Author Stephen King's lasting impression
By Erinn Figg
Get Out
Feb. 2, 2003

Last year, reigning spook scribe Stephen King horrified his fans even more by announcing his retirement.

Don’t worry, he assured us, he’s still got a few projects in the works — his latest is a children’s pop-up book version of his novel “The Girl Who Loved Tom Gordon.” And, of course, he’ll finish the last three books in his “Dark Tower” series.
After that, King revealed in several interviews with the press, we’ll be on our own. Perhaps someday his unpublished manuscripts — which King said he plans to keep cranking out — will be unearthed after his death, but that could be his fans’ only hope for future King fixes.

According to the author, he’s on the brink of getting stale. Critics couldn’t agree more. His last novel, “From a Buick 8,” didn’t exactly get rave reviews. Headline writers, yours truly included, had a field day with it: “King’s running out of gas” we trumpeted in 48-point type.
I’m a devoted Stephen King fan who sadly concedes that, yes, maybe the guy could use a long vacation. But has he lost his touch? Depends on how you look at it.
I’ve got my own story to tell about Stephen King. Then you can tell me whether he’s lost his touch. In the grand style of the master himself, let’s start it this way:

In 1975, a woman in Omaha, Neb., gave birth to a monster.

= Required actions =
1/ List every work by Stephen King that the Stephen King column names by title.
2/ Please duplicate the Stephen King column word for word, from "Don’t worry, he" down to "future King fixes.".

= Material =
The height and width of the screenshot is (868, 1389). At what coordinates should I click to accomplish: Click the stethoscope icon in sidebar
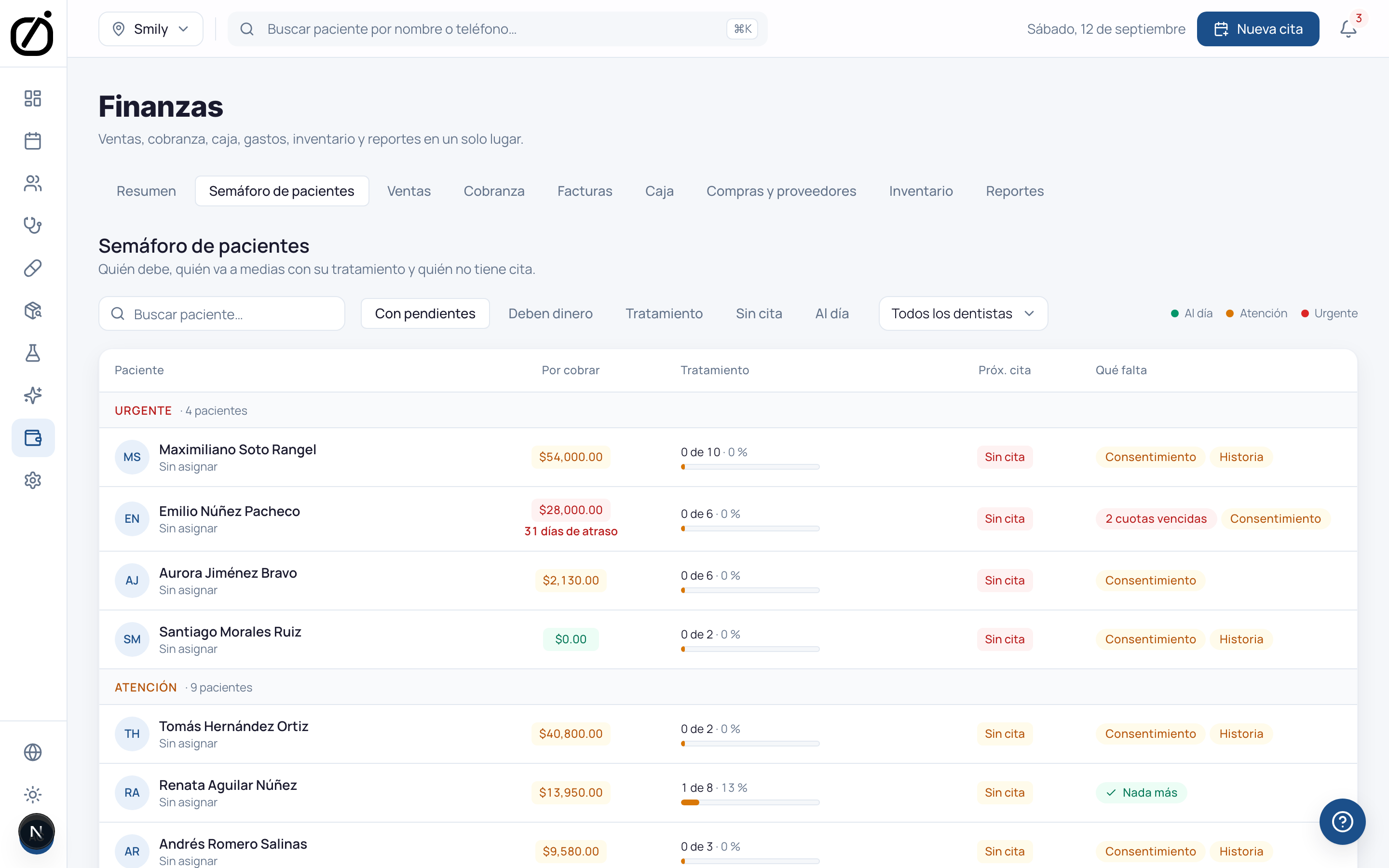(33, 226)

= Solutions by task =
1/
The Girl Who Loved Tom Gordon
Dark Tower
From a Buick 8

2/
Don’t worry, he assured us, he’s still got a few projects in the works — his latest is a children’s pop-up book version of his novel “The Girl Who Loved Tom Gordon.” And, of course, he’ll finish the last three books in his “Dark Tower” series.
After that, King revealed in several interviews with the press, we’ll be on our own. Perhaps someday his unpublished manuscripts — which King said he plans to keep cranking out — will be unearthed after his death, but that could be his fans’ only hope for future King fixes.